--- Selection ---

========================================================================

The reason that revealing "intuition about the conclusion you expect to draw" is discrediting is that there is a universe of possible models that can be chosen. He might choose to do a linear regression between independent variables X1 (gender) and X2 (age) against dependent variable Y (citation probability). He may also add an interaction term of the product of X1 and X2. He may choose to consider some nonlinear terms f(X1). He may do binning on the ages (old, young). And so on.

Of this infinite universe of models, some may show a positive relationship X1 between X1 and Y, some may show a negative relationship. Since he has decided what he would like to show in advance, he can simply choose the model that shows what he wants to prove and no one can verify that he has not done this.

This is why it is critical to do some kind of validation, which does not at all show up in his study.

The reason that positive correlation with few explanatory variables is unconvincing is because of Simpson's paradox. It is easy for a correlation to be reversed when confounders are taken into account. See a study on a very similar topic:
Examination of aggregate data on graduate admissions to the University of California, Berkeley, for fall 1973 shows a clear but misleading pattern of bias against female applicants. Examination of the disaggregated data reveals few decision-making units that show statistically significant departures from expected frequencies of female admissions, and about as many units appear to favor women as to favor men. If the data are properly pooled, taking into account the autonomy of departmental decision making, thus correcting for the tendency of women to apply to graduate departments that are more difficult for applicants of either sex to enter, there is a small but statistically significant bias in favor of women. The graduate departments that are easier to enter tend to be those that require more mathematics in the undergraduate preparatory curriculum. The bias in the aggregated data stems not from any pattern of discrimination on the part of admissions committees, which seem quite fair on the whole, but apparently from prior screening at earlier levels of the educational system. Women are shunted by their socialization and education toward fields of graduate study that are generally more crowded, less productive of completed degrees, and less well funded, and that frequently offer poorer professional employment prospects.

========================================================================

--- Items ---
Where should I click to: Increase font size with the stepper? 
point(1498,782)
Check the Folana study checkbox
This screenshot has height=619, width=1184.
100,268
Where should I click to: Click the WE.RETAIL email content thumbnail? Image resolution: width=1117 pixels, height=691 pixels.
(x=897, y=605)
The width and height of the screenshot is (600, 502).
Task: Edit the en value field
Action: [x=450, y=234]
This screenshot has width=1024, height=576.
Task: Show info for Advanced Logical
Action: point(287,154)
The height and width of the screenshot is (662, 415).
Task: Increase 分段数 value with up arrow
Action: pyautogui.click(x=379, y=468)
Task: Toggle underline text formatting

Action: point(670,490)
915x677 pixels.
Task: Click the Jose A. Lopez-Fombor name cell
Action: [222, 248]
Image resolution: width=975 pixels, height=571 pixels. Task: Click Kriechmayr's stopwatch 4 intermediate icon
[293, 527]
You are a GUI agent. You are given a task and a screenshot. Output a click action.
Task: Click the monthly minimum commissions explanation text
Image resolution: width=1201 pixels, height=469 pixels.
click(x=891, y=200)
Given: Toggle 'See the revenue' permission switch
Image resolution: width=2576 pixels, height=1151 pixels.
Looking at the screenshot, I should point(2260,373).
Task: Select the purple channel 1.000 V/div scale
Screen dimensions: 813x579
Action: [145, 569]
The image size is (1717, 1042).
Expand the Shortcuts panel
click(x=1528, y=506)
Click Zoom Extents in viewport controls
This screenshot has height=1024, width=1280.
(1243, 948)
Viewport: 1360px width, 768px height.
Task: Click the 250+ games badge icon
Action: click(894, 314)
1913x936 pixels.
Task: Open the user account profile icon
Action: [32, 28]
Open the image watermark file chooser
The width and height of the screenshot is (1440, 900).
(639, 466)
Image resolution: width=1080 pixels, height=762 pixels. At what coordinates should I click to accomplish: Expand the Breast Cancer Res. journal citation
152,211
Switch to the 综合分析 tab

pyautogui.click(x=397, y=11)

========================================================================

--- Exercise set ---
1. In the records, take the lines from the one holding "Open the image watermark file chooser" through the end of the records, inclusive, and write them out again with "file chooser" swapped for "file picker" and nothing else changed.
2. Carry the text on model choice and Simpson's paradox forward with the part that would come next.

--- Answers to the exercise ---
1.
Open the image watermark file picker
The width and height of the screenshot is (1440, 900).
(639, 466)
Image resolution: width=1080 pixels, height=762 pixels. At what coordinates should I click to accomplish: Expand the Breast Cancer Res. journal citation
152,211
Switch to the 综合分析 tab

pyautogui.click(x=397, y=11)

2.
If you think this study is "masterfully conducted", I humbly suggest that you take a statistics course. (Honestly, do you know what cross validation is? Do you know about Simpson's paradox? Or are you simply dazzled by graphs?)
posted by esprit de l'escalier at 9:25 AM on December 16, 2013


I see that you just started your phd in social science? Why don't you take the opportunity to talk to your phd supervisor about repairing methodological errors in this study? Get the data from the study authors. If you don't know how to do good statistical modeling, find someone who can teach you. You could publish your first paper right out of the gates.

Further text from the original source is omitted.